Web-based Concept Siemens%20to%20Showcase%20New%20Web-based%20Concept.JPGA process control system is like an institution – it stays around for a long time and is hard to change. So how do you go about modernizing an institution like a process controller?  As ARC Advisory Group learned recently, Siemens has a plan. While details are scant, the company appears ready to showcase its new web-based concept for process control at the upcoming Hanover Fair in April. What exactly will the company show? This is what we know so far:

  • Siemens is planning a big announcement about a new process control concept at this year’s Hanover Fair in April
  • No new hardware is planned. The new concept is web-based and will run on the company’s existing PCS7 process control platform
  • The new concept will integrate tools to help process users realize their own digital transformation

Software Is the Future of Automation

“Rethinking” is not the same as “redesigning.”  Siemens’ claim to be rethinking process control technology is the first hint that the concept is not just new, but different. Apparently, the company is NOT planning to introduce a whole new hardware platform for process control. Why should it? We know that software is the future of automation solutions and that existing hardware is fully capable of supporting today’s automation software and, mostly likely, the software of the future.

Siemens’ SIMATIC PCS7 platform may be more than 20 years old, but its hardware has evolved over time to take advantage of new advancements in processor and memory technologies. Introducing all-new hardware for industrial control systems would mean that owner/operators would have to re-engineer their machine and equipment designs, retrain engineers and operators, and restock spare parts.  All this causes disruptions as the end users monitor the results of pilot projects and wait for feedback about everything from usability to firmware bugs.

Web-based Concept for Process Control

From the company’s brief teaser/press release, Siemens’ new process control concept appears to focus on software, rather than hardware. From ARC’s own research, we know that user requirements are changing. Users want more openness, better engineering tools, multi-user support, and better access to process information as their plants undergo digital transformation. Siemens acknowledges that the new concept will be completely web-based and will allow multi-user access to both engineering and operator stations. This has a lot of implications for users.

“Web-based” suggests engineering tools that run in a browser rather than in dedicated applications.
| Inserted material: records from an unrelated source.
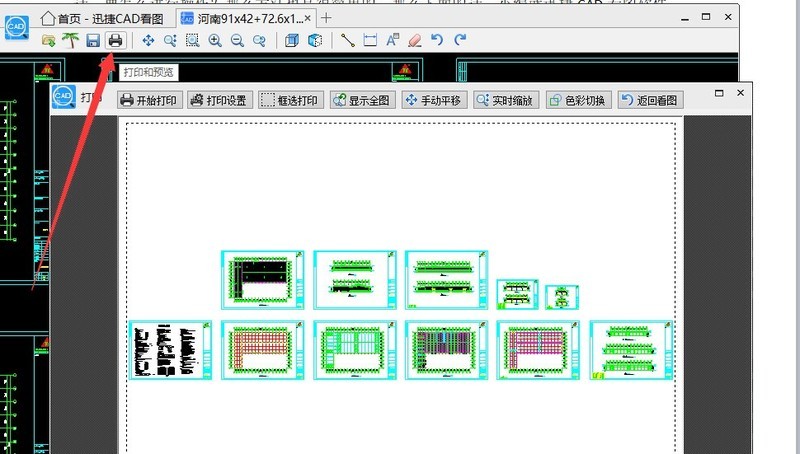Click the undo arrow icon
This screenshot has height=454, width=800.
click(437, 40)
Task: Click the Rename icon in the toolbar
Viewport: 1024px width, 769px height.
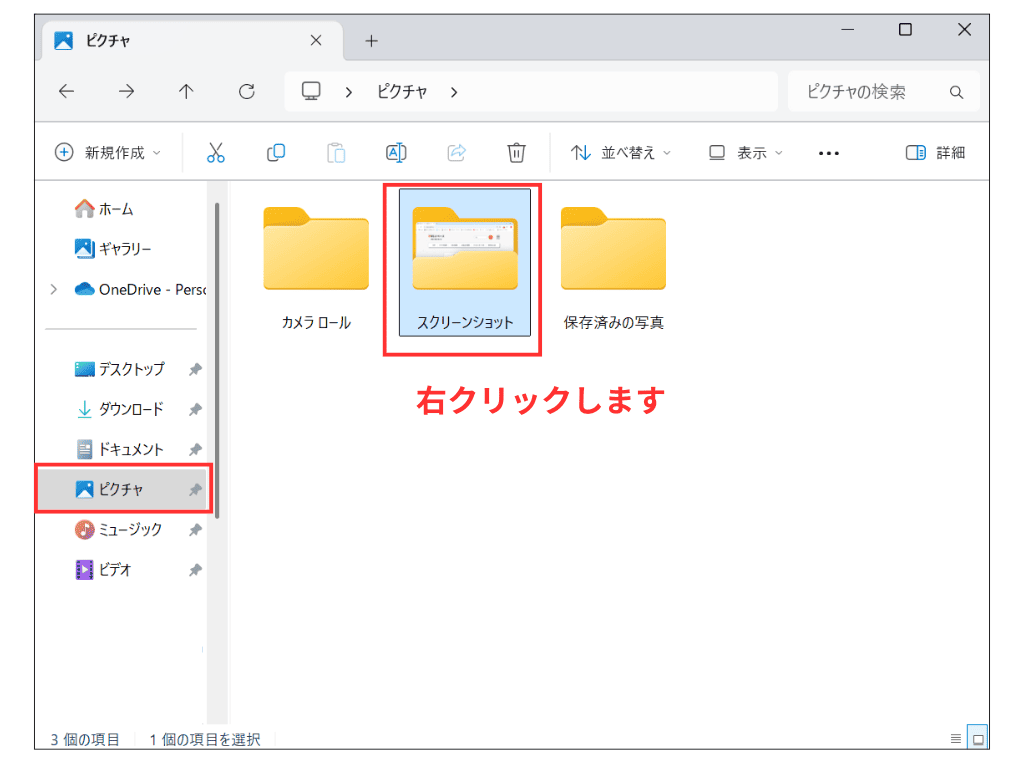Action: pyautogui.click(x=396, y=152)
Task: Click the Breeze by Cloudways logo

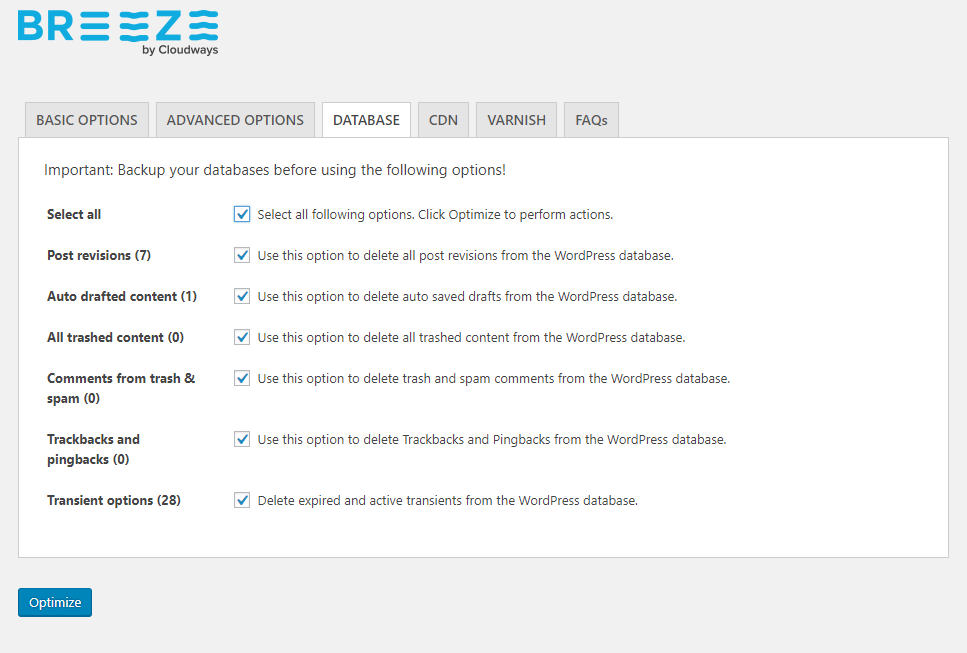Action: click(118, 32)
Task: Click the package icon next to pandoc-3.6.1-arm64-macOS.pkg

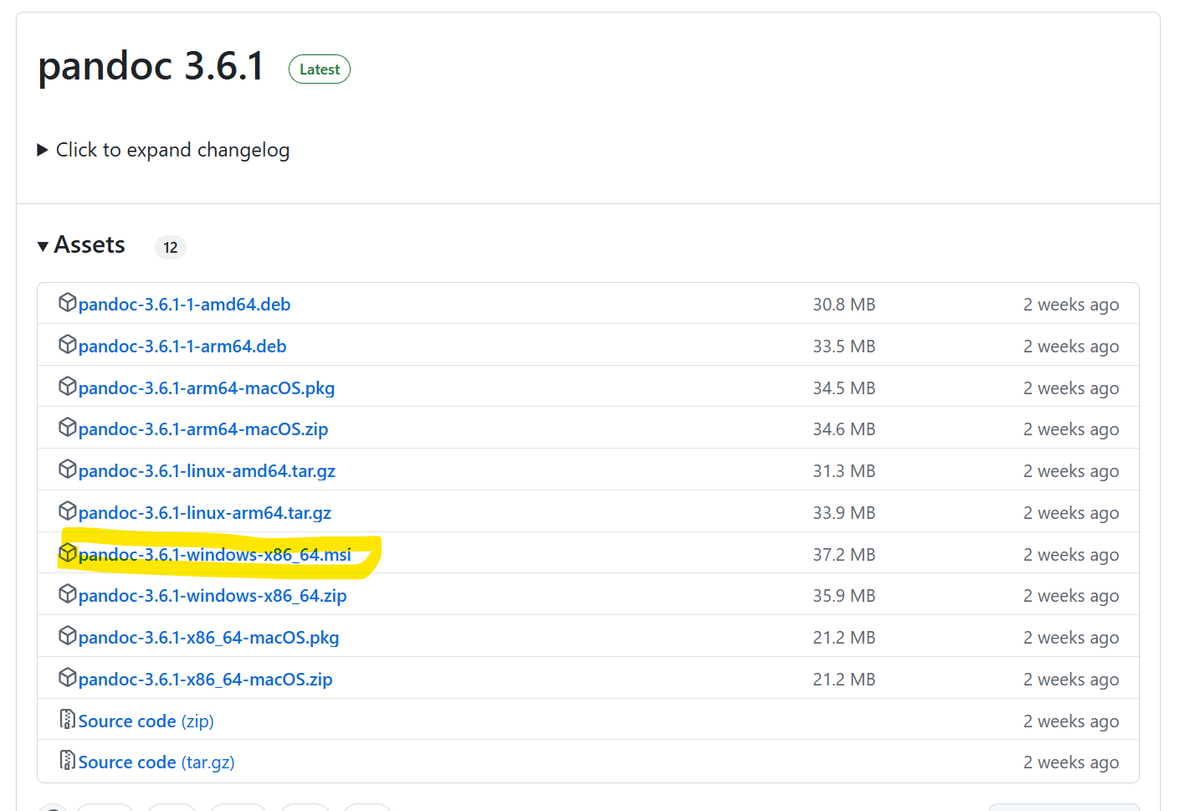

While today’s browsers are highly sophisticated, anyone with experience using common office software in browsers is aware of certain caveats and pitfalls. Let’s hope that Siemens takes this into account and helps users learn to trust the browser as the (stable!) window into their processes.

Siemens also claims that the web-based concept will provide support for multiple users.  Today, process control systems used in large-scale projects are engineered by a variety of different partners, from EPCs to system integrators to end users. A project destined for the US, for example, may be engineered in both Germany and India, with equipment supplied by providers located in a variety of other countries and time zones.  To manage projects of this scale, all project-related data need to be stored in a single location to ensure a “single version of the truth.” But multiple users with the proper credentials must also be able to modify these data. Siemens already has experience with this type of data management with its COMOS and Teamcenter solutions.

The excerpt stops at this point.